Außerdem hat Zendesk zahlreiche weitere Funktionen zu bieten:

  • Ein KI-gesteuerter Chatbot, der Kund*innen zu Self-Service-Optionen oder an Mitarbeiter*innen weiterleitet
  • Kundensupport-Berichte zum Verfolgen der Team-/Mitarbeiterleistung
  • Starke Sicherheits- und Compliance-Maßnahmen wie TLS-Verschlüsselung, HTTPS und Single Sign-On

Trotz des Funktionsreichtums von Zendesk kann für manche Unternehmen eine alternative Lösung dennoch die bessere Wahl sein. Zendesk eignet sich vorrangig für Prozesse in Bereichen wie Finanzdienstleistung, Einzelhandel und Medien und wurde wenig in komplexen Szenarien in Branchen wie Telekommunikation und Gesundheitswesen getestet.

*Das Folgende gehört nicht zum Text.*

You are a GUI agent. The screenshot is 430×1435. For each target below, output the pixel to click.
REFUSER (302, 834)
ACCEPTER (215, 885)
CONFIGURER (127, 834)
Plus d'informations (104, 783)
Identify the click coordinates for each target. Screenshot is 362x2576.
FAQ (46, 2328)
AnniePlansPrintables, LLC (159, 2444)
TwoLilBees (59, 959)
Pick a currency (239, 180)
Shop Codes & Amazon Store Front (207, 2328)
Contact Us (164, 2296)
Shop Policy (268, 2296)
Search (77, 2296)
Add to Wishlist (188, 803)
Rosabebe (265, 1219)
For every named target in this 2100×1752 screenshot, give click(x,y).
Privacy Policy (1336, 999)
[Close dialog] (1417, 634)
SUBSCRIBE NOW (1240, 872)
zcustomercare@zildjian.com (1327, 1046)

Einige Zendesk-Alternativen bieten ebenso gute Funktionen zu vergleichbaren oder sogar günstigeren Preisen. Wir haben die Daten zu mehr als 170 verschiedenen Kundenservice-Softwarelösungen im Verzeichnis von Capterra analysiert, um die fünf besten Alternativen zu Zendesk zu finden.

Auswahlkriterien

Wir haben die Zendesk-Alternativen nach den folgenden Kriterien ausgewählt:

  • Zentrale Kundenservice-Funktionen: Das Produkt muss zentrale Funktionen für den Kundenservice bieten: Ticketverwaltung, eine Wissensdatenbank und Multi-Channel-Support.
  • Mindestens 20 Nutzerbewertungen auf Capterra in letzten zwei Jahren: So wird sichergestellt, dass genügend Reviews zur Verfügung stehen, um Vorteile und Nachteile der Produkte zu analysieren.
  • Hohe Empfehlungswahrscheinlichkeit: Nutzer*innen sollten die Wahrscheinlichkeit, dass sie das Produkt weiterempfehlen, mit mindestens durchschnittlich 8 von 10 Punkten auf der Capterra-Website angeben.
  • Hohe Funktionsbewertung: Die Funktionen des Produkts sollten auf Capterra eine Mindestbewertung von 4 von 5 erhalten haben.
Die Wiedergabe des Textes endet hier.